▶ REQUESTS:
- 1) Translate the sentence "But he soon discovers the mansion isn’t empty." from the Val review into Spanish.
- 2) In the Val review, why does the writer say the feeling from the REM video was "a new feeling back then"? Answer in one to three sentences.

▶ PAGE:
Val Movie Review
Written by Sean M. Sanford
Released by Dread
Directed by Aaron Fradkin
Written by Aaron Fradkin and Victoria Fratz
2021, 81 minutes, Not Rated
Released on October 1st, 2021
Zachary Mooren as Fin
Misha Reeves as Val
Kyle Howard as Officer Myers
John Kapelos as Bryan Foley
Erik Griffin as Freddy
People steeped in desperation. They’re out there. Everywhere. Hearing an alert, Killer on the run, is likely to get one’s blood flowing. Do you remember that REM video "Everybody Hurts"? It’s footage of a traffic jam with subtitles of what everyone’s thinking. There’s one that shows a man, looking at the people surrounding him, all trapped, thinking to himself, If I had a gun. This image got me thinking when I was young, Holy shit, there are crazy people out there in the world, desperate folks, who are ready to cap a fool. Right now, there is a person somewhere – driving, walking, sitting, standing – who, if were to come across him or her, I’m as good as dead. Such was a new feeling back then, as people were generally less prone to think of guns as an option as they are today. Somewhere, gazing out the window above the TV, at my small town, out there.
Val opens with a comparable realization. Cops on the lookout. Somewhere there’s a man. Obviously crazy. Out here (guns drawn), amongst us. He’s killin’ fools. Said killer is Fin, and he’s on the run. But for us, the omnipotent viewer, we get to see Fin (*phew*) as he exacts his getaway. He’s found a place to hide. A magnanimous abode. Victorian mansion not far from where the cops were just poking around in vain. But he soon discovers the mansion isn’t empty. Nor is it an idle glimpse of history. No, the mansion is very much in use on the regular by a hard-working woman, Val: an abode of the escort variety. The sort of establishment where high-paying gentlepeople step into the shadows and do all the freaky shit they can possibly dream of with the woman of their dreams, Val.
But now there’s a killer in her midst. Hiding in her establishment, and he’s none too friendly. I mean, he did just kill someone…right?

▶ DATA:
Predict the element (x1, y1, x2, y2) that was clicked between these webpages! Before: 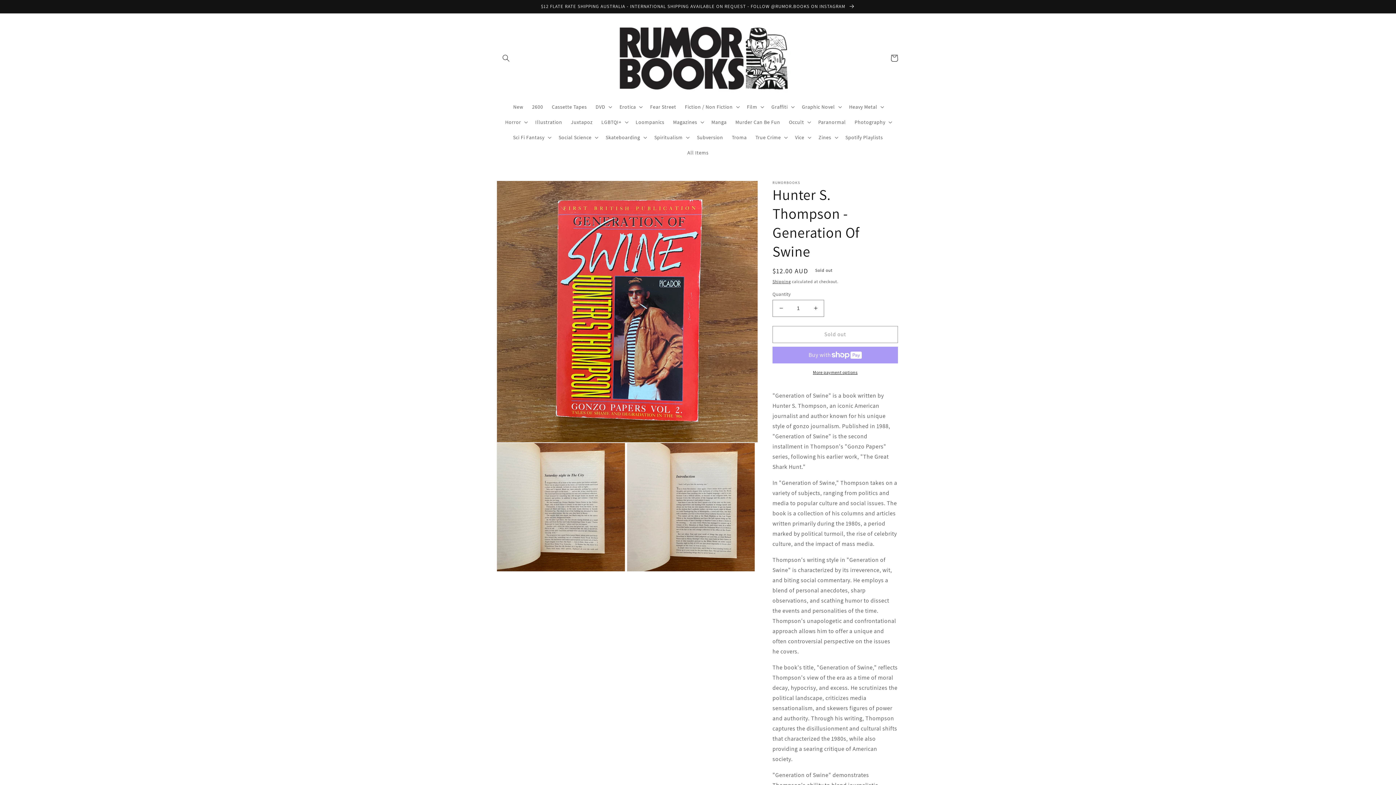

▶ EXPECTED ANSWERS:
- 1) Pero pronto descubre que la mansión no está vacía.

- 2) It was new because people back then were generally less inclined than they are today to see guns as an option.